Modern physics often treats the vacuum as an abstract background: a mathematical stage on which particles and fields act. In this view, the vacuum itself has no physical reality.
Quarkbase Cosmology adopts the opposite position: the vacuum is a real physical medium. All particles, forces, and cosmological phenomena emerge from its structure and dynamics.
In Quarkbase Cosmology, the vacuum is not empty space, nor a passive geometric container. It is a continuous, frictionless physical medium capable of sustaining pressure gradients, structural compactations, and stable configurations.
Empty space does not exist. What exists is vacuum in different states of organization.
Physical structure arises when the vacuum undergoes compactation. Compactation is a volumetric organization process, not a field excitation or particle creation event.
The minimal stable compactation of the vacuum is the neutrino, identified as quarkbase N=1. Higher compactations (N > 1) give rise to mass, inertia, and complex structure.
If the vacuum were merely a mathematical abstraction, it could not store pressure, transmit structure, or sustain stable compactations.
Observed phenomena such as inertia, gravitation, wave propagation, and cosmological structure require a physical substrate.
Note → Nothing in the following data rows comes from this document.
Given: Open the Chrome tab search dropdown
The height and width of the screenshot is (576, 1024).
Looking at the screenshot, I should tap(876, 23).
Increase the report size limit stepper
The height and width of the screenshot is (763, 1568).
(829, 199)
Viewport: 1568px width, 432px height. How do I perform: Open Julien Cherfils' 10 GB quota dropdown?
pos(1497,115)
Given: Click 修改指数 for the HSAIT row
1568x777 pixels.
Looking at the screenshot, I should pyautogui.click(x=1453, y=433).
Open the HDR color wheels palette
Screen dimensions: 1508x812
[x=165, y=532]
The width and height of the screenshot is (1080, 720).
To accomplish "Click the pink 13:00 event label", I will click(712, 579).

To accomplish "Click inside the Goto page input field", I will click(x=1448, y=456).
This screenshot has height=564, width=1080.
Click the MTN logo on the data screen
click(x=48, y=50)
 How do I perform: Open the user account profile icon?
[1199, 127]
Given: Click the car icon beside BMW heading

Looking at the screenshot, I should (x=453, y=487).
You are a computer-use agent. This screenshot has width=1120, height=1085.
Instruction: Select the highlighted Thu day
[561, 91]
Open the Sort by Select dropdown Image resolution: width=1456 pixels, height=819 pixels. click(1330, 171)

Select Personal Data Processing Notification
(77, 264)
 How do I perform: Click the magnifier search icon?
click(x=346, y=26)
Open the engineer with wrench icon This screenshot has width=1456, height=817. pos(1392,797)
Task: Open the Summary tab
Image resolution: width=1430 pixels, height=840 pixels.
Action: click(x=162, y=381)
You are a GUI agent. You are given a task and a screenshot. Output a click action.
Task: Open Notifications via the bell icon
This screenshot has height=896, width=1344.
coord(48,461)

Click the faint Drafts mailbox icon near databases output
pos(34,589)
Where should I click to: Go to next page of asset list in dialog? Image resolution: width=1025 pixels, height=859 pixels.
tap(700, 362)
Quarkbase Cosmology identifies this substrate as the vacuum itself.
Because the vacuum is physical, it supports pressure gradients. These gradients govern motion, propagation, and large-scale organization.
Gravitational phenomena arise from vacuum pressure imbalance created by volumetric compactations, not from mass acting across empty space.
The neutrino quarkbase is the smallest stable unit of vacuum compactation. Assemblies of quarkbases generate all higher physical phenomena, from particles to galaxies.
For the implications in cosmology, see:
For the foundational role of the neutrino, see:
The vacuum is not the absence of reality. It is reality itself.
In Quarkbase Cosmology, recognizing the vacuum as a physical medium is the key that unifies particle physics, gravitation, and cosmology.